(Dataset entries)
= = = = = = =

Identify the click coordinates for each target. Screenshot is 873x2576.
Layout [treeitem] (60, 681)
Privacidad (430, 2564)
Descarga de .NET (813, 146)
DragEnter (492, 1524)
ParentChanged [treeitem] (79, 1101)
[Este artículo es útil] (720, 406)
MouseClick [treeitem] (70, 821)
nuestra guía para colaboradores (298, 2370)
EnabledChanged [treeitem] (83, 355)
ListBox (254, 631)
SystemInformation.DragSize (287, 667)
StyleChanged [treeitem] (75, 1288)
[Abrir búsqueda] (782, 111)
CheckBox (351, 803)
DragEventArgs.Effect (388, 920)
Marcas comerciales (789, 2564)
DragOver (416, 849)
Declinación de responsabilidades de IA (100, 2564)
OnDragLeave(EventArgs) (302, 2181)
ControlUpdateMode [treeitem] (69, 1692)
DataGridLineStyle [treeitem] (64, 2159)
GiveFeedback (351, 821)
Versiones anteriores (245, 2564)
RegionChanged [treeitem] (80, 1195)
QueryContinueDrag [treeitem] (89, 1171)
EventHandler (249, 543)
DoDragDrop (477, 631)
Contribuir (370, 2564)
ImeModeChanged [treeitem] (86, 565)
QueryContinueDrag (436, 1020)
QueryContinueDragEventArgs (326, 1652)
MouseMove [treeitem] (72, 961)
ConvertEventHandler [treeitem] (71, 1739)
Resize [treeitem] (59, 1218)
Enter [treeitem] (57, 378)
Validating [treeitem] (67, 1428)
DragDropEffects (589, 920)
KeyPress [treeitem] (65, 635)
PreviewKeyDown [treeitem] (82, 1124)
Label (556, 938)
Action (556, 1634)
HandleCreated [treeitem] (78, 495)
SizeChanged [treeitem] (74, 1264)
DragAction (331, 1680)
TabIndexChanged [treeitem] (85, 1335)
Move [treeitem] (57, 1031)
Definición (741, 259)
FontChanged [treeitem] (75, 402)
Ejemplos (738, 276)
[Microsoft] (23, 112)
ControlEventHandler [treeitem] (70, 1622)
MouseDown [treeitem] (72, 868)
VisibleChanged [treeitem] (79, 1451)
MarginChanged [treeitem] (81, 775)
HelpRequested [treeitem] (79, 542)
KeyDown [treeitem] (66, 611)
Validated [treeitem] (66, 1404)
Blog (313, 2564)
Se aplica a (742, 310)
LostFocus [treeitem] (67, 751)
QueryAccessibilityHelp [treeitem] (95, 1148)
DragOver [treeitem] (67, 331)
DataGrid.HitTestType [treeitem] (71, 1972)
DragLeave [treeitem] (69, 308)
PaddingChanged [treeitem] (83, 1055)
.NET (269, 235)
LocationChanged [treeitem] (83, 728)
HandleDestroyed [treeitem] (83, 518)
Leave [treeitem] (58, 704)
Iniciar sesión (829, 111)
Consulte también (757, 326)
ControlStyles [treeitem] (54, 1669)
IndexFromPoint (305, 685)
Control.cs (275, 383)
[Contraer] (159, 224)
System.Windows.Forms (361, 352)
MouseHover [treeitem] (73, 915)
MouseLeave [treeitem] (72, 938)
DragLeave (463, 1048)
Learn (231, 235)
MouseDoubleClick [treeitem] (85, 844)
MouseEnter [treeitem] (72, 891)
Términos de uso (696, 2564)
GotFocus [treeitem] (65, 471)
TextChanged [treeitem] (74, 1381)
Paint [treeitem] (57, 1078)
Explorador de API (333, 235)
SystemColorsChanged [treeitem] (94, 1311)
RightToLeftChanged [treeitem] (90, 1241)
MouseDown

= = = = = = =

» **Aim of the task**:
Once the line with "Consulte también (757, 326)" is found, write out that line and every one after it through the last line of the records, exactly and with nothing else.

» **Answer area**:
Consulte también (757, 326)
ControlStyles [treeitem] (54, 1669)
IndexFromPoint (305, 685)
Control.cs (275, 383)
[Contraer] (159, 224)
System.Windows.Forms (361, 352)
MouseHover [treeitem] (73, 915)
MouseLeave [treeitem] (72, 938)
DragLeave (463, 1048)
Learn (231, 235)
MouseDoubleClick [treeitem] (85, 844)
MouseEnter [treeitem] (72, 891)
Términos de uso (696, 2564)
GotFocus [treeitem] (65, 471)
TextChanged [treeitem] (74, 1381)
Paint [treeitem] (57, 1078)
Explorador de API (333, 235)
SystemColorsChanged [treeitem] (94, 1311)
RightToLeftChanged [treeitem] (90, 1241)
MouseDown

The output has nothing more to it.